● **Extract to read**
—————
Purpose : The membrane remodeling of the TM is important for mechanosensing and aqueous humor (AH) drainage. Lipids play a critical role in the cell membrane fluidity and mechanobiology. Membrane–bound transcription factor SREBP contains a lipid-sensing domain that, when activated, facilitates cleavage of its transcription factor domain via the enzyme SREBP cleavage-activating protein (SCAP) and entry into the nucleus to activate genes involved in lipid metabolism. Clusterin or Apolipoprotein J is associated with lipid metabolism. Our studies show constitutive clusterin expression lowers intraocular pressure (IOP) with an unclear mechanism. We hypothesize that clusterin regulates lipid homeostasis in TM and thereby AH drainage. Therefore, we investigated the role of clusterin in the regulation of SREBP.
—————
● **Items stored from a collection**
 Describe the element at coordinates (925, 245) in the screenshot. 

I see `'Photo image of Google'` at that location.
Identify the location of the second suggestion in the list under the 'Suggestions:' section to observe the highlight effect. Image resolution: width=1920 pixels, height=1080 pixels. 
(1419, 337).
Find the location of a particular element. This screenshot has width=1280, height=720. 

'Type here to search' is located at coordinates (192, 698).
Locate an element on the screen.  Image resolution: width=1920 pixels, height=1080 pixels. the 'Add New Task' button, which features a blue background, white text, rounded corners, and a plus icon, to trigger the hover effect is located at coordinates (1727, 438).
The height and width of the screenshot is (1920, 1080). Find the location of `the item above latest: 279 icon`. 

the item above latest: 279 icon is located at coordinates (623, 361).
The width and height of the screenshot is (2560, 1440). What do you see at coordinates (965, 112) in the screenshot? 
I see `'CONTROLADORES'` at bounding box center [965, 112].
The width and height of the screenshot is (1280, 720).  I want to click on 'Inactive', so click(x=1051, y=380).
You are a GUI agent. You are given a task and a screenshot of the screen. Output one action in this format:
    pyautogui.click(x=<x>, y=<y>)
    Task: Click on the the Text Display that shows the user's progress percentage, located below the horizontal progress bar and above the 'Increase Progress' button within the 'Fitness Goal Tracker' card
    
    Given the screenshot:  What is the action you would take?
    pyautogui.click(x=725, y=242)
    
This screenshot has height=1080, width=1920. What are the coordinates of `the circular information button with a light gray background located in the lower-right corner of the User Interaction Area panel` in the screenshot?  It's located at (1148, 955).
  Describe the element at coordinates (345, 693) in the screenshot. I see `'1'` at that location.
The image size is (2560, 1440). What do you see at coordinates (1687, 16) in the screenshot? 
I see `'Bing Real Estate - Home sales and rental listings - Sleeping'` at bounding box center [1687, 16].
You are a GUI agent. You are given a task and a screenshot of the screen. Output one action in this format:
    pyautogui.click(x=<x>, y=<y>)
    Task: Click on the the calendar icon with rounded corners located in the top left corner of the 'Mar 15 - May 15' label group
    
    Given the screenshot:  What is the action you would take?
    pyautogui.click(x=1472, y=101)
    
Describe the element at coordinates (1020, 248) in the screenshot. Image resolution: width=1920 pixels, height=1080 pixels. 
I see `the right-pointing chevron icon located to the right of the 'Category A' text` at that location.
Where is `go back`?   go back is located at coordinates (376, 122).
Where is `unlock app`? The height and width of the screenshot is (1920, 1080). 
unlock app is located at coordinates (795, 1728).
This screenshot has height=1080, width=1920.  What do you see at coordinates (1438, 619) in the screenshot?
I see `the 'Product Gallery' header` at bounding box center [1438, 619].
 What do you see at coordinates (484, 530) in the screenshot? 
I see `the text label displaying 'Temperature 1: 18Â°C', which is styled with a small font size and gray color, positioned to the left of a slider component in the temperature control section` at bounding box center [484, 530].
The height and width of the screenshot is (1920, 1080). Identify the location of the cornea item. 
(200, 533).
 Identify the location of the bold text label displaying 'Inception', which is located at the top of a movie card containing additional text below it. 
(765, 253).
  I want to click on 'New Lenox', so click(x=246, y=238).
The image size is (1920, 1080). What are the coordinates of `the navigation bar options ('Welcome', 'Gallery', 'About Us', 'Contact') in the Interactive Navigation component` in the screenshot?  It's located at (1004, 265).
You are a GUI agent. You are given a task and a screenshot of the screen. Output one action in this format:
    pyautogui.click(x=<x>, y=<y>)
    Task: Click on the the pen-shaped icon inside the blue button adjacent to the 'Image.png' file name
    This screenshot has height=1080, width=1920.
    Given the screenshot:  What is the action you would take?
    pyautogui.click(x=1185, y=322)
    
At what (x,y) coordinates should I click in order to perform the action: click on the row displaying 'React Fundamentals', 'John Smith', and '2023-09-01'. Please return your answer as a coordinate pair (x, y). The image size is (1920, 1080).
—————
● **Activity list**
1) Output everything in the clusterin passage from "Purpose : The" down to "regulation of SREBP.", word for word.
2) Give each abbreviation the clusterin passage spells out in full, with its expansion.
The records are a separate body of material with no connection to the clusterin passage.

● **Written answers**
1)
Purpose : The membrane remodeling of the TM is important for mechanosensing and aqueous humor (AH) drainage. Lipids play a critical role in the cell membrane fluidity and mechanobiology. Membrane–bound transcription factor SREBP contains a lipid-sensing domain that, when activated, facilitates cleavage of its transcription factor domain via the enzyme SREBP cleavage-activating protein (SCAP) and entry into the nucleus to activate genes involved in lipid metabolism. Clusterin or Apolipoprotein J is associated with lipid metabolism. Our studies show constitutive clusterin expression lowers intraocular pressure (IOP) with an unclear mechanism. We hypothesize that clusterin regulates lipid homeostasis in TM and thereby AH drainage. Therefore, we investigated the role of clusterin in the regulation of SREBP.

2)
AH: aqueous humor
SCAP: SREBP cleavage-activating protein
IOP: intraocular pressure